What is being asked: Only the lines from the one containing "You are a computer-use agent. This" through the end of the entries are wanted, retyped exactly and without pictures.

%%

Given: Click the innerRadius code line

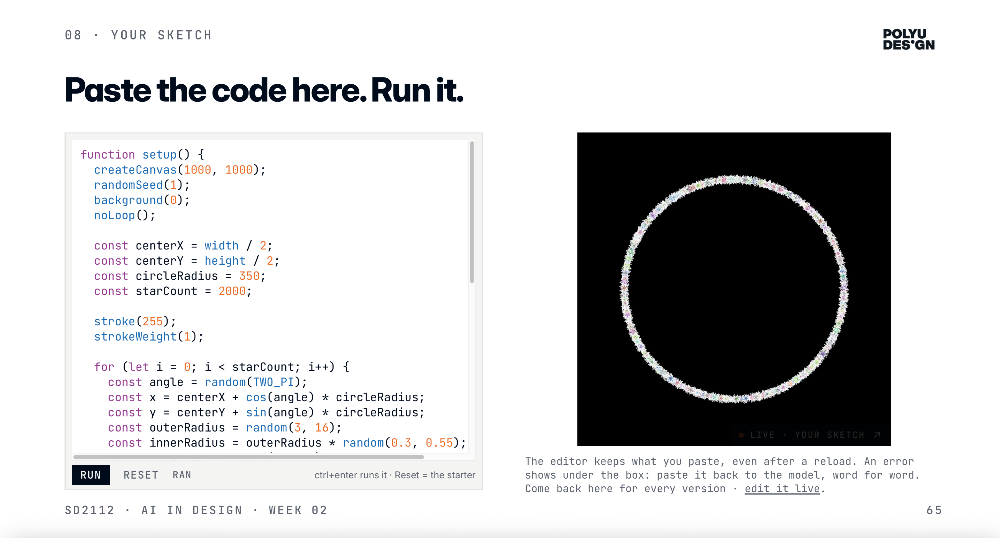Looking at the screenshot, I should [286, 443].
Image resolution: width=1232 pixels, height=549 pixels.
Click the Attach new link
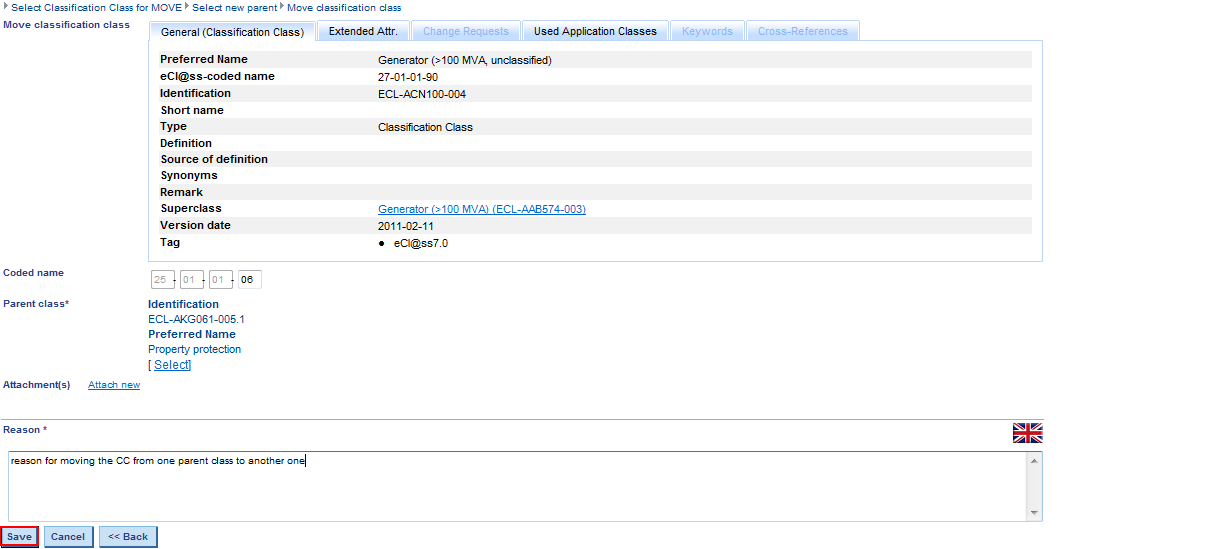pos(114,385)

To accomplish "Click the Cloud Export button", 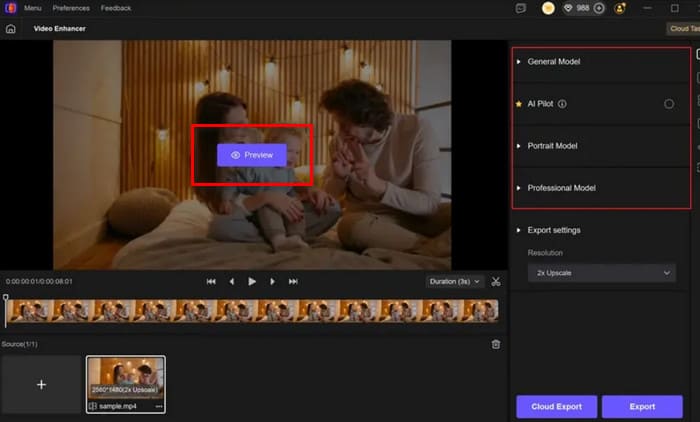I will tap(556, 406).
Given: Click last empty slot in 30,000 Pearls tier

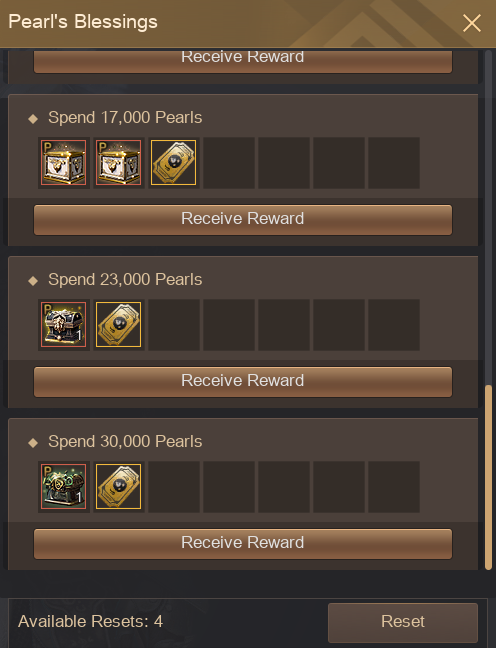Looking at the screenshot, I should (x=394, y=486).
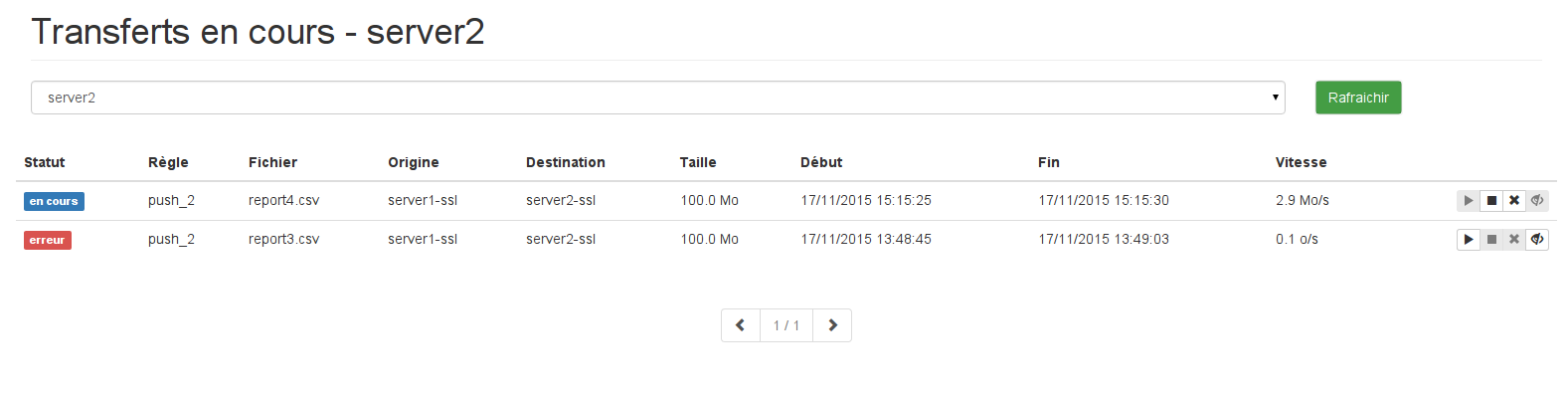Click the greyed X icon for report3.csv
This screenshot has width=1568, height=400.
[x=1514, y=240]
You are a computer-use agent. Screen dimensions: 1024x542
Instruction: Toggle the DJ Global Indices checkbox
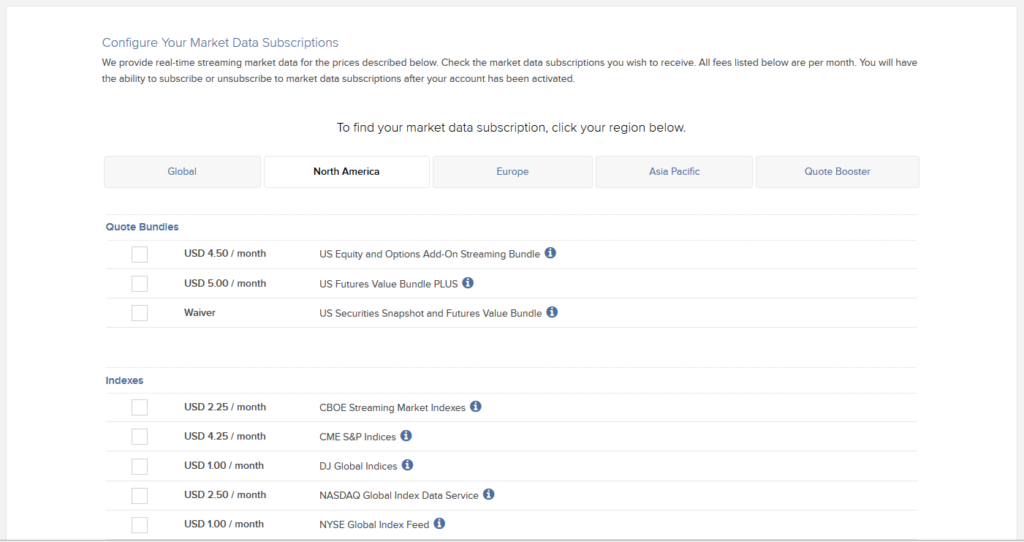point(139,466)
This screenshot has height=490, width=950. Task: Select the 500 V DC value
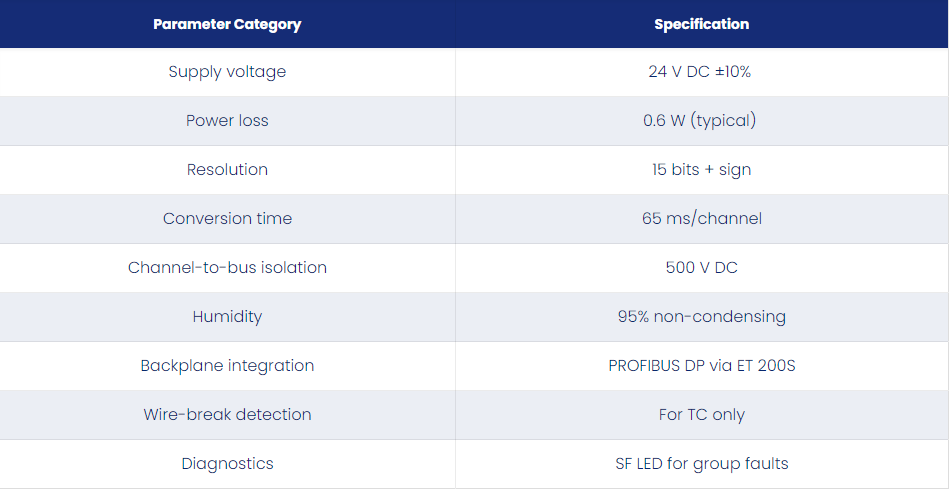tap(702, 268)
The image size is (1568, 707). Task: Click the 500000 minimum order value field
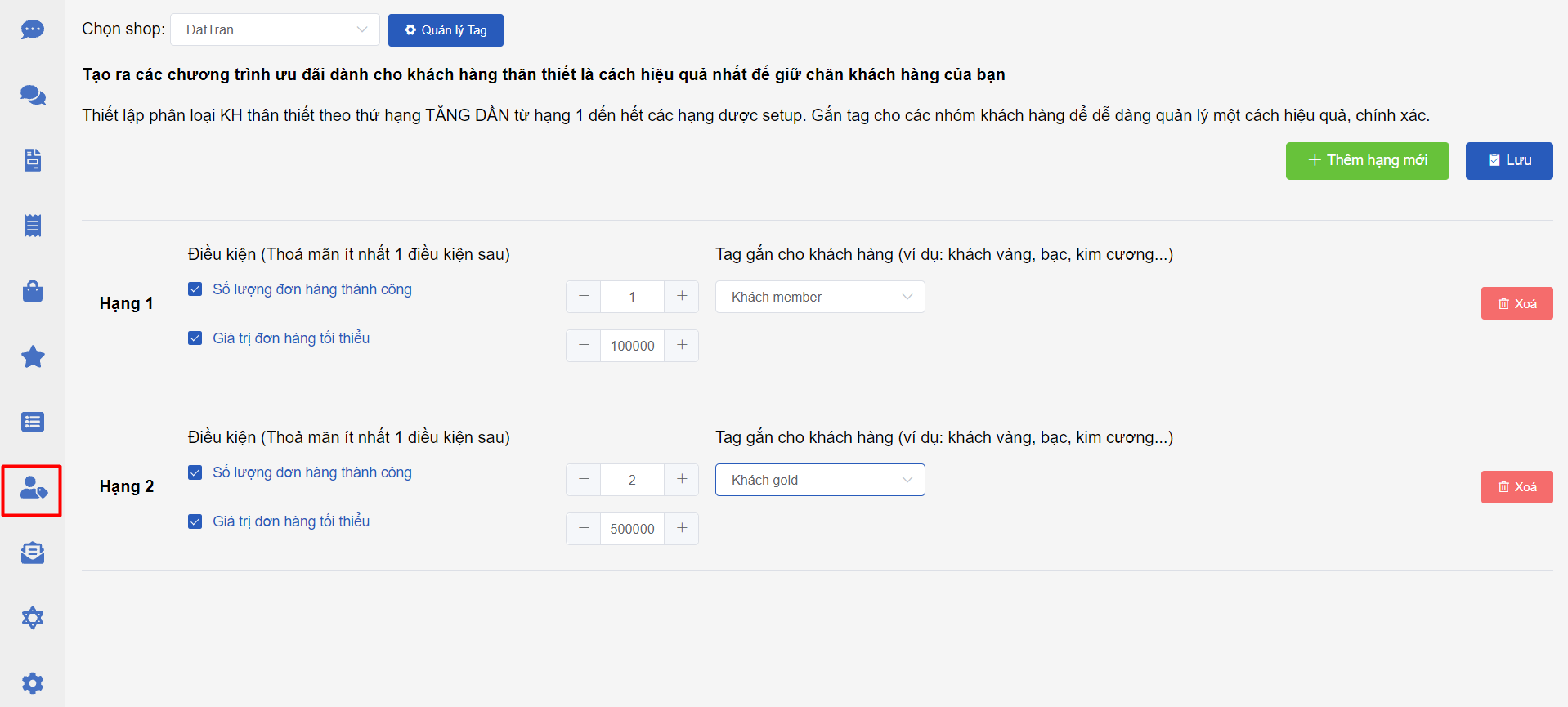632,529
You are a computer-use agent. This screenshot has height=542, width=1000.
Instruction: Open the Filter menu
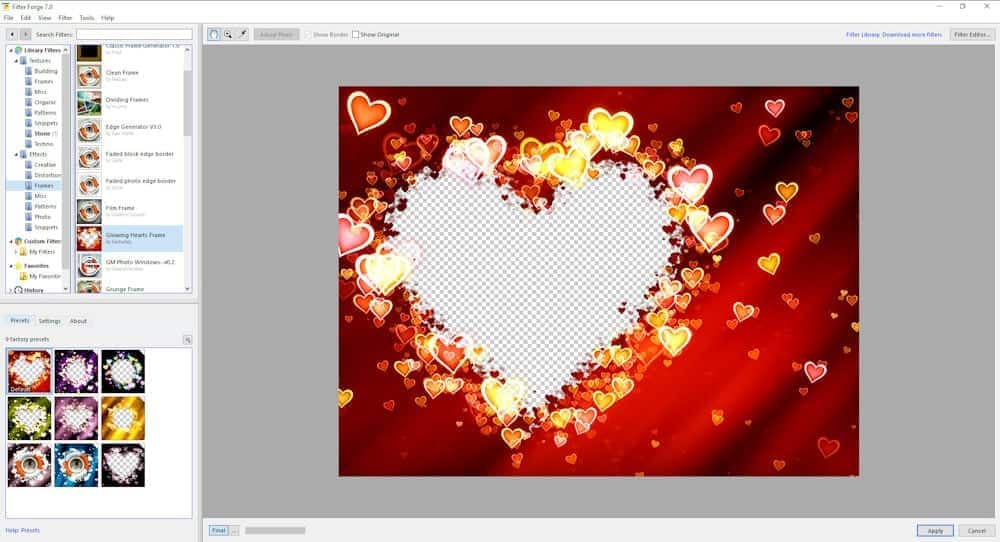click(x=65, y=18)
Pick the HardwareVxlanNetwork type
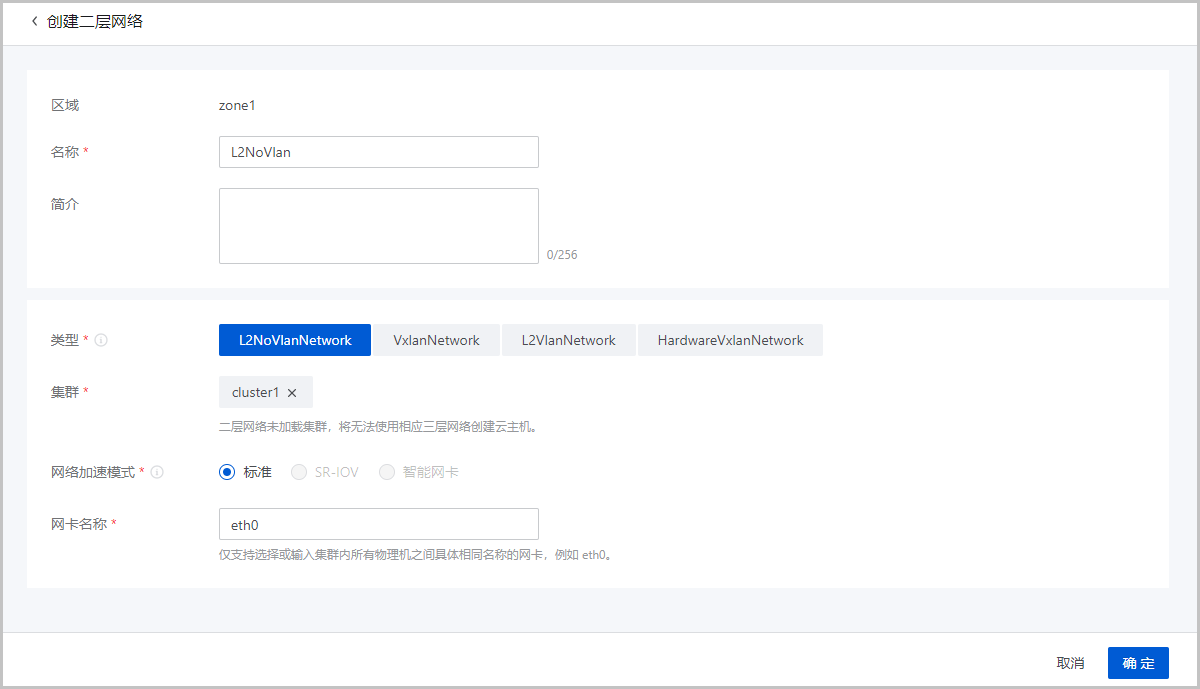Viewport: 1200px width, 689px height. tap(730, 340)
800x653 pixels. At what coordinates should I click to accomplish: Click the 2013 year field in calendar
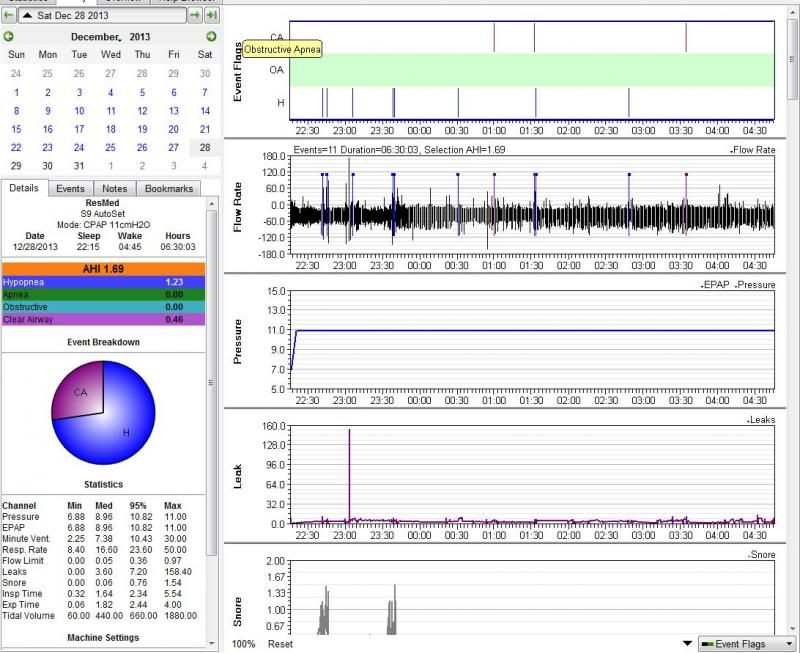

%%

Result for this task:
You are a computer-use agent. This screenshot has height=542, width=1000.
Instruction: Open the Filter menu
click(x=65, y=18)
Pick the HardwareVxlanNetwork type
Viewport: 1200px width, 689px height. tap(730, 340)
800x653 pixels. At what coordinates should I click to accomplish: Click the 2013 year field in calendar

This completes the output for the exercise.